Text section:
========================

Technical and Digital Literacies
Using This Uncertain Moment for Educational Change
At some point, school communities will catch their collective breath. Right now, educators everywhere are scrambling to provide quality online teaching, just as their students participate in classroom learning at home. Families are feeling overwhelmed by the sudden push into remote learning as a social distancing practice. As educators, we’d be hard pressed to argue that a virtual classroom on video is ideal for teaching and learning or that sending packets of worksheets home via email or doorstep delivery is demonstrative of our best teaching practice. We’re all doing the best we can — educators, families, students.
This moment of challenge brought on by COVID-19 also provides a time to reflect on what the crisis has suddenly and starkly made visible - the socio-economic and technological access inequities and the inexperience of classroom teachers and families with digital tools. We also notice that many of our students who come from rural towns and urban centers have no reliable access to the Internet; or their home digital technologies might be one single computer shared by many family members, including a parent now working out of the dining room, or maybe just a phone for communication; or their cultural and linguistic knowledge is not drawn on for online classroom learning; or their home life makes learning remotely irrelevant.
Equally important and in need of deeper attention than can be leveraged in this letter is how literacy and power are interconnected with access and technologies: access alone, when discussed only in economic terms, will not resolve issues of racial and linguistic inequities.

========================

Provided records:
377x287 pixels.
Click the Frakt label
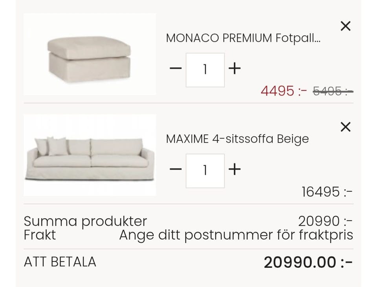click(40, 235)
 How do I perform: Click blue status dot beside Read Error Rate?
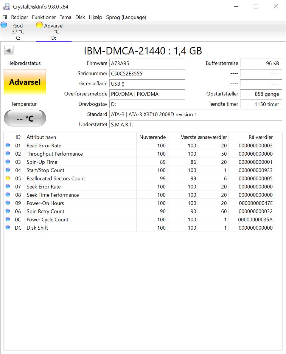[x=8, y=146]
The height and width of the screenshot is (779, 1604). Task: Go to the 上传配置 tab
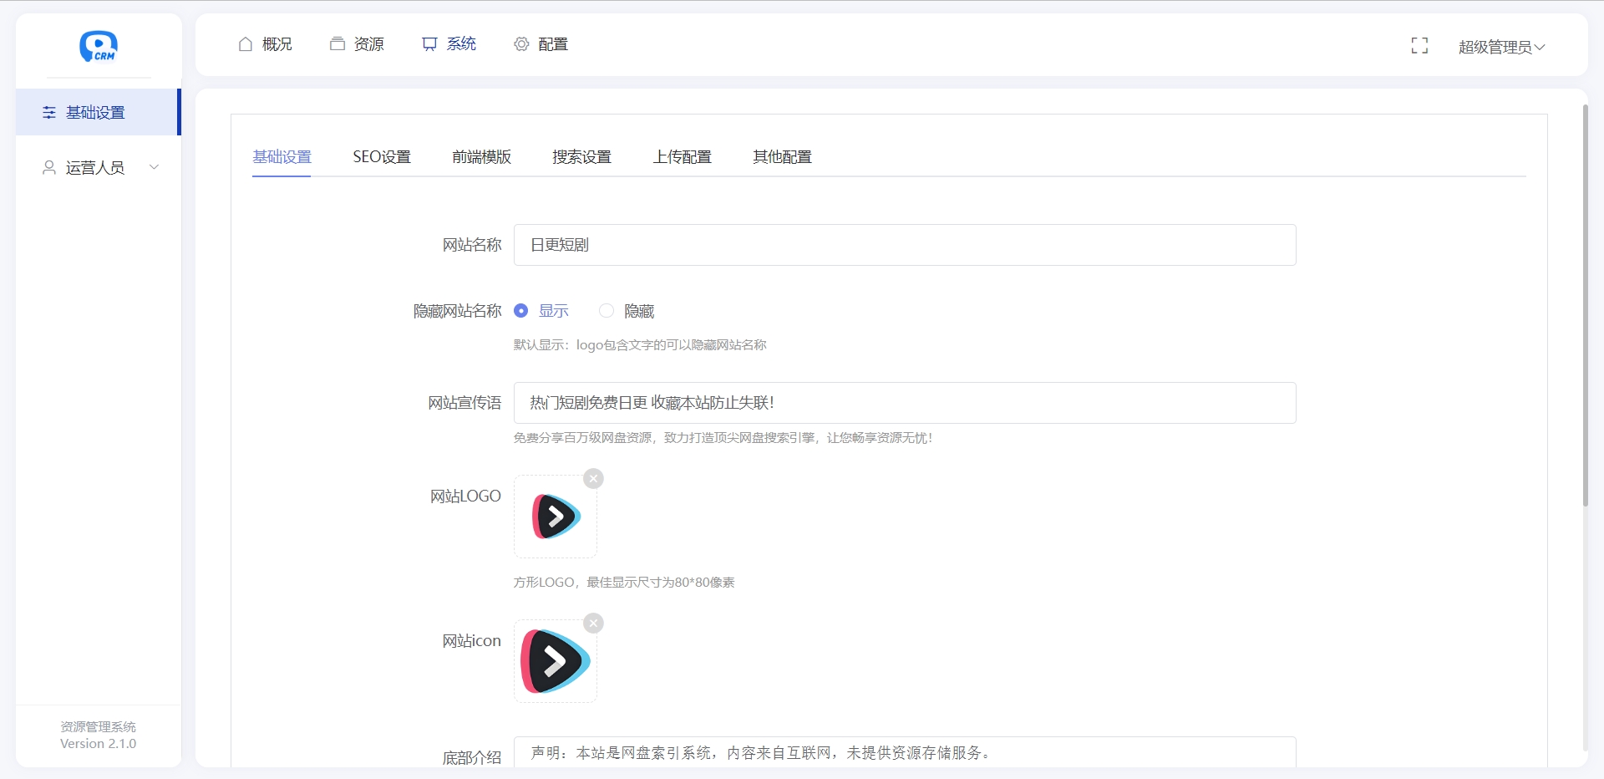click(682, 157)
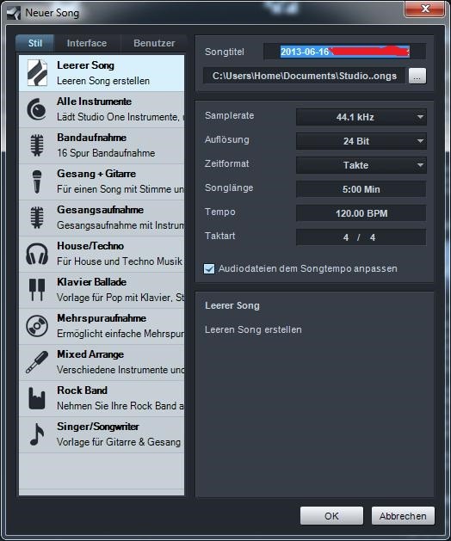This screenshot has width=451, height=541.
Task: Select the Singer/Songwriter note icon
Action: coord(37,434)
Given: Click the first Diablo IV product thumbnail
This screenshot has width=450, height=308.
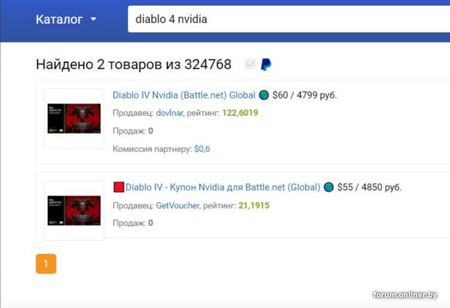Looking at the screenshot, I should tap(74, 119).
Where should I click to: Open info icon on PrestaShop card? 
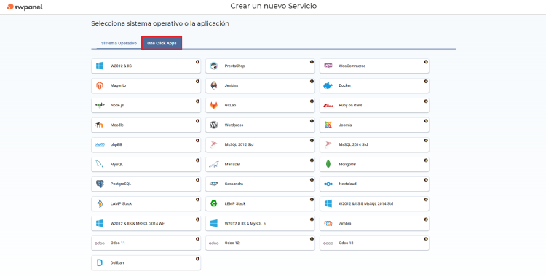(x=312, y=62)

========================

Directions for this task: Rewrite the passage on educational change from "This moment of" to "learning remotely irrelevant.", replacing "rural towns" with "small farming communities".

Written response:
This moment of challenge brought on by COVID-19 also provides a time to reflect on what the crisis has suddenly and starkly made visible - the socio-economic and technological access inequities and the inexperience of classroom teachers and families with digital tools. We also notice that many of our students who come from small farming communities and urban centers have no reliable access to the Internet; or their home digital technologies might be one single computer shared by many family members, including a parent now working out of the dining room, or maybe just a phone for communication; or their cultural and linguistic knowledge is not drawn on for online classroom learning; or their home life makes learning remotely irrelevant.